• **ACTIVITY**: Here are some entries; quote each one exactly.

• **GIVEN ENTRIES**:
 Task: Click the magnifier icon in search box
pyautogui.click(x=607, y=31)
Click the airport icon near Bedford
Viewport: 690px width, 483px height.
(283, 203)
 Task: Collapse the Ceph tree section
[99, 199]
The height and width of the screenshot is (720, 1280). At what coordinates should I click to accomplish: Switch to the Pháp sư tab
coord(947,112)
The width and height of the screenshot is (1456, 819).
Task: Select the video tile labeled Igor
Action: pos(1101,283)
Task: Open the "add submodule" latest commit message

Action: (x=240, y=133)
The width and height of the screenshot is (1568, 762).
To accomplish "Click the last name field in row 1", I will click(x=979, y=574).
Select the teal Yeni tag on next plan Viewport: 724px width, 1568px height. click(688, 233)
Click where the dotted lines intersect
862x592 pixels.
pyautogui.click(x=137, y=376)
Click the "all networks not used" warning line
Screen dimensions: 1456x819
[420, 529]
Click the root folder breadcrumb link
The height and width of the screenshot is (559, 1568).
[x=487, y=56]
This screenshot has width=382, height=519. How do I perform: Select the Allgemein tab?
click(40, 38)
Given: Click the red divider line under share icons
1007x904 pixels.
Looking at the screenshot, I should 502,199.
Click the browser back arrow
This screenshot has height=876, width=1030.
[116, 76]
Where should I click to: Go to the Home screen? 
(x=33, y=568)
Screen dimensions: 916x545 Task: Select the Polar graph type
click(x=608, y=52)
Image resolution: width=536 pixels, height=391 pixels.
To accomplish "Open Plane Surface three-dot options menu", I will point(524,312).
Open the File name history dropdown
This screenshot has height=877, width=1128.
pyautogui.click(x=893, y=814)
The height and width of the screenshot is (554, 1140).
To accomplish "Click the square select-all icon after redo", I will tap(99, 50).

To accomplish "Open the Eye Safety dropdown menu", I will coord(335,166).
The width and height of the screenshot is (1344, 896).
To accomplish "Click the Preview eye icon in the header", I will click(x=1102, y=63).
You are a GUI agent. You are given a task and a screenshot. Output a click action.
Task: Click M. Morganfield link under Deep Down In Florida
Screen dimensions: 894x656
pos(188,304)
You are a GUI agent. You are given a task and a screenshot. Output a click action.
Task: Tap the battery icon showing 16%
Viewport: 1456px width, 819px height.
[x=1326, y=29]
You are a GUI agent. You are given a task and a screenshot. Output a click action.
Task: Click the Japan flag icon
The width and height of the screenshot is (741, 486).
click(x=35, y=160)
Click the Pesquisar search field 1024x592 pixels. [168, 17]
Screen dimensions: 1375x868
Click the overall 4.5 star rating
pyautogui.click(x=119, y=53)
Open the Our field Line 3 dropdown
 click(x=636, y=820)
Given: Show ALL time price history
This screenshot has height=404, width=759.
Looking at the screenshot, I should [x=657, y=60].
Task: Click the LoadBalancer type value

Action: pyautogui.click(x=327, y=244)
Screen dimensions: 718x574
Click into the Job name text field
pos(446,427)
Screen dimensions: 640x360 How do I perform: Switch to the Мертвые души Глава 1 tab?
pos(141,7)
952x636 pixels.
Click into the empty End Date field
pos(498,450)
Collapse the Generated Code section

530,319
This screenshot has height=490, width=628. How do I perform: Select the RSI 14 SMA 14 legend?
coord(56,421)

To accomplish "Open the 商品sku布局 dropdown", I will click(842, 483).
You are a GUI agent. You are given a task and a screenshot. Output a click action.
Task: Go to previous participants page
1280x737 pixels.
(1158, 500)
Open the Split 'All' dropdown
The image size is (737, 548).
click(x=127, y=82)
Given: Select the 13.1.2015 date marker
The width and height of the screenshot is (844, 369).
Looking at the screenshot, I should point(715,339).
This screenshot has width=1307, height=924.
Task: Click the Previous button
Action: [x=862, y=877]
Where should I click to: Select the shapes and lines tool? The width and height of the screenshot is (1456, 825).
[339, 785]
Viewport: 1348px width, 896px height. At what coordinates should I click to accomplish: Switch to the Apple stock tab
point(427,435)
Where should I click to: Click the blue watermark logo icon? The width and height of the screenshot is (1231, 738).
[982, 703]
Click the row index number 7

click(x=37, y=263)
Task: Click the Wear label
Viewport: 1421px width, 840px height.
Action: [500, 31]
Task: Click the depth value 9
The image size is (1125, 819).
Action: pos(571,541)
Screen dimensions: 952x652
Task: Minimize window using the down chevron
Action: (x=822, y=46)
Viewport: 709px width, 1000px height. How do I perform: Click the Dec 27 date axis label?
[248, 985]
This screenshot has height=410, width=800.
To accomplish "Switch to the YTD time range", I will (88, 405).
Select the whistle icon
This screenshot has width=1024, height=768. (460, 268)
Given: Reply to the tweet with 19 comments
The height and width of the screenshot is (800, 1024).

• **TASK OUTPUT**:
 Task: Click the magnifier icon in search box
pyautogui.click(x=607, y=31)
Click the airport icon near Bedford
Viewport: 690px width, 483px height.
(283, 203)
 Task: Collapse the Ceph tree section
[99, 199]
The height and width of the screenshot is (720, 1280). At what coordinates should I click to accomplish: Switch to the Pháp sư tab
coord(947,112)
The width and height of the screenshot is (1456, 819).
Task: Select the video tile labeled Igor
Action: pos(1101,283)
Task: Open the "add submodule" latest commit message

Action: (x=240, y=133)
The width and height of the screenshot is (1568, 762).
To accomplish "Click the last name field in row 1", I will click(x=979, y=574).
Select the teal Yeni tag on next plan Viewport: 724px width, 1568px height. click(688, 233)
Click where the dotted lines intersect
862x592 pixels.
pyautogui.click(x=137, y=376)
Click the "all networks not used" warning line
Screen dimensions: 1456x819
[420, 529]
Click the root folder breadcrumb link
The height and width of the screenshot is (559, 1568).
[x=487, y=56]
This screenshot has width=382, height=519. How do I perform: Select the Allgemein tab?
click(40, 38)
Given: Click the red divider line under share icons
1007x904 pixels.
Looking at the screenshot, I should 502,199.
Click the browser back arrow
This screenshot has height=876, width=1030.
[116, 76]
Where should I click to: Go to the Home screen? 
(x=33, y=568)
Screen dimensions: 916x545 Task: Select the Polar graph type
click(x=608, y=52)
Image resolution: width=536 pixels, height=391 pixels.
To accomplish "Open Plane Surface three-dot options menu", I will point(524,312).
Open the File name history dropdown
This screenshot has height=877, width=1128.
pyautogui.click(x=893, y=814)
The height and width of the screenshot is (554, 1140).
To accomplish "Click the square select-all icon after redo", I will tap(99, 50).

To accomplish "Open the Eye Safety dropdown menu", I will coord(335,166).
The width and height of the screenshot is (1344, 896).
To accomplish "Click the Preview eye icon in the header", I will click(x=1102, y=63).
You are a GUI agent. You are given a task and a screenshot. Output a click action.
Task: Click M. Morganfield link under Deep Down In Florida
Screen dimensions: 894x656
pos(188,304)
You are a GUI agent. You are given a task and a screenshot. Output a click action.
Task: Tap the battery icon showing 16%
Viewport: 1456px width, 819px height.
[x=1326, y=29]
You are a GUI agent. You are given a task and a screenshot. Output a click action.
Task: Click the Japan flag icon
The width and height of the screenshot is (741, 486).
click(x=35, y=160)
Click the Pesquisar search field 1024x592 pixels. [168, 17]
Screen dimensions: 1375x868
Click the overall 4.5 star rating
pyautogui.click(x=119, y=53)
Open the Our field Line 3 dropdown
 click(x=636, y=820)
Given: Show ALL time price history
This screenshot has height=404, width=759.
Looking at the screenshot, I should [x=657, y=60].
Task: Click the LoadBalancer type value

Action: pyautogui.click(x=327, y=244)
Screen dimensions: 718x574
Click into the Job name text field
pos(446,427)
Screen dimensions: 640x360 How do I perform: Switch to the Мертвые души Глава 1 tab?
pos(141,7)
952x636 pixels.
Click into the empty End Date field
pos(498,450)
Collapse the Generated Code section

530,319
This screenshot has height=490, width=628. How do I perform: Select the RSI 14 SMA 14 legend?
coord(56,421)

To accomplish "Open the 商品sku布局 dropdown", I will click(842, 483).
You are a GUI agent. You are given a task and a screenshot. Output a click action.
Task: Go to previous participants page
1280x737 pixels.
(1158, 500)
Open the Split 'All' dropdown
The image size is (737, 548).
click(x=127, y=82)
Given: Select the 13.1.2015 date marker
The width and height of the screenshot is (844, 369).
Looking at the screenshot, I should point(715,339).
This screenshot has width=1307, height=924.
Task: Click the Previous button
Action: [x=862, y=877]
Where should I click to: Select the shapes and lines tool? The width and height of the screenshot is (1456, 825).
[339, 785]
Viewport: 1348px width, 896px height. At what coordinates should I click to accomplish: Switch to the Apple stock tab
point(427,435)
Where should I click to: Click the blue watermark logo icon? The width and height of the screenshot is (1231, 738).
[982, 703]
Click the row index number 7

click(x=37, y=263)
Task: Click the Wear label
Viewport: 1421px width, 840px height.
Action: [500, 31]
Task: Click the depth value 9
The image size is (1125, 819).
Action: pos(571,541)
Screen dimensions: 952x652
Task: Minimize window using the down chevron
Action: (x=822, y=46)
Viewport: 709px width, 1000px height. How do I perform: Click the Dec 27 date axis label?
[248, 985]
This screenshot has height=410, width=800.
To accomplish "Switch to the YTD time range", I will (88, 405).
Select the whistle icon
This screenshot has width=1024, height=768. (460, 268)
Given: Reply to the tweet with 19 comments
The height and width of the screenshot is (800, 1024).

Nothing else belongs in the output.